• ACTIVITY: Word for word, repeat everything in the records below except the pictures.

• RECORDS FOR THIS EXERCISE:
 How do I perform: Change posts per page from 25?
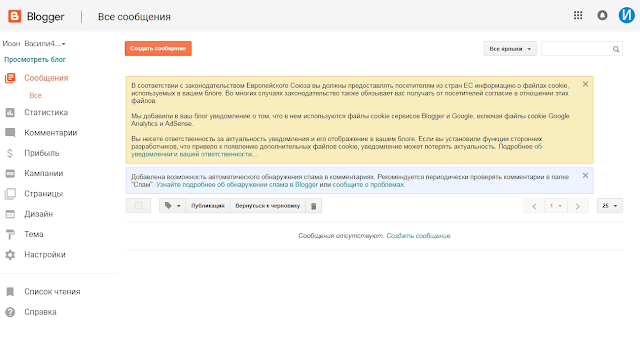tap(610, 206)
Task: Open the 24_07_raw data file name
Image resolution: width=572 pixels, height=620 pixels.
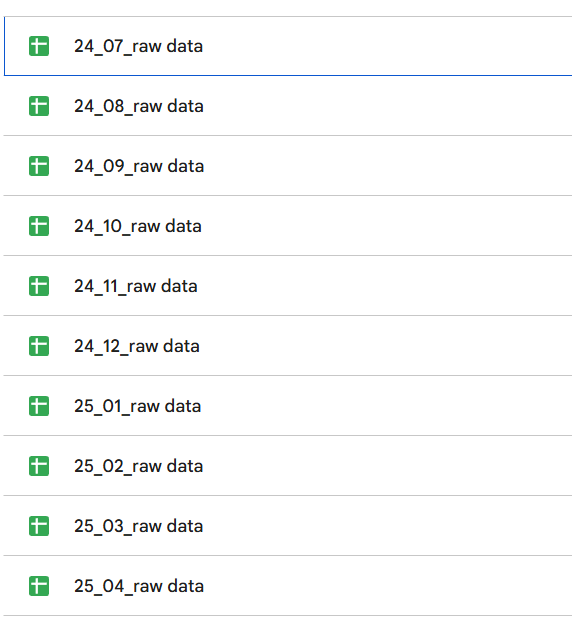Action: [x=138, y=47]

• REPLY:
 How do I perform: Change posts per page from 25?
tap(610, 206)
Task: Open the 24_07_raw data file name
Image resolution: width=572 pixels, height=620 pixels.
Action: [x=138, y=47]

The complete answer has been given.